You'll need to ask if you expect it. Given that it isn't yours I think it's fair enough to ask for a contribution.

coxesorangepippin · 18/07/2023 15:01

I'd expect them to offer to pay or leave a good gift i.e. wine, an m and s voucher

steppemum · 18/07/2023 15:06

Think about how much you think is reasonable.
Then reply to them with an amount. - really happy for you tp stay there, we think £xxx is fair to cover the expenses/celaner etc.

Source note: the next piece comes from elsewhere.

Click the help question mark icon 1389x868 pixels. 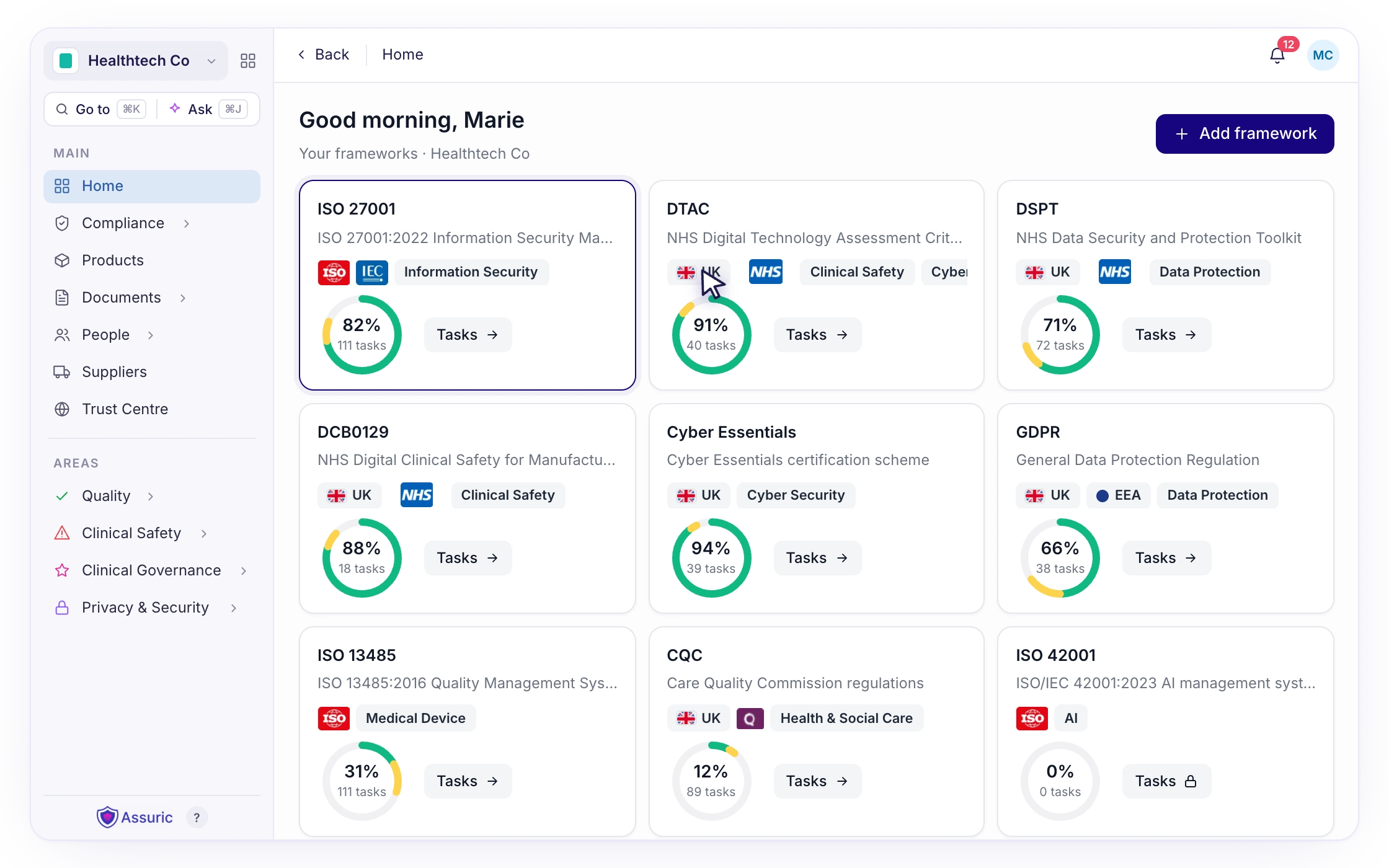tap(197, 817)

In my experience it is much better to state how much.
If you genuinely don't mind, then fine, say that, but don't say we don't wnat anything and then be upset when they don't leave you something

AndyMcFlurry · 18/07/2023 15:12

Do what @DameMargaretofChalfont said.

User6424678852 · 18/07/2023 15:19

absmckabsbba · 18/07/2023 14:57

I would be happy with this too but the
Issue is that it's more my partners appartment than mine ( inheritance) but we said they could use it but we would appreciate if they could help with their share of their costs (especially as the boys will be charging phones, PlayStation etc etc)

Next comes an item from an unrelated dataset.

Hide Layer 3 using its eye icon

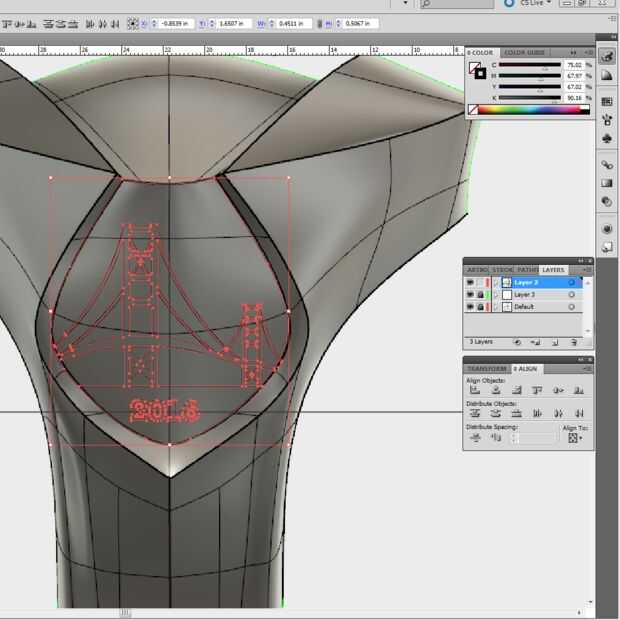(x=470, y=295)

Charging phones is literally less than 10p per day, so if the cost of running it is that tight for you then you absolutely should be clear about what costs you want from them.

Oceanus · 18/07/2023 15:22

I would ask my cousin to lend me an apartment, I wouldn't ask or expect my cousin's partner to lend me their apartment. That's being cheeky, so I would absolutely think a fee is more than appropriate. Electricity and water cost money. If they expect it for free and get pissy about it I would probably make sure the partner's already lend it to somebody else for those dates. If it were my cousin's flat a gift would be fine but given it's somebody else's flat a fee is warranted I think.

AIBUNoNoNo · 18/07/2023 15:23

Please just be very clear. We've just had a lovely week at DH's colleagues holiday home.

It was immaculate when we arrived, we left it immaculate. They left and we replenished generous amounts of housekeeping supplies. We left extra wine & chocolate in the fridge.

DH & I have had lots of conversations about whether to offer money, insist, etc but just hope that our gratitude is enough since they didn't say directly £x00 please per week.

We are planning an extension to host visitors, we will be very clear!

absmckabsbba · 18/07/2023 15:29

So to be clear my husband ( we) own it outright so no mortgage but we still have bills to pay. I think because cousin knows there's no mortgage on the property then it's free. I have no real issue with them being there but I think they should pay towards usage and I suppose a little appreciation gift would be welcome.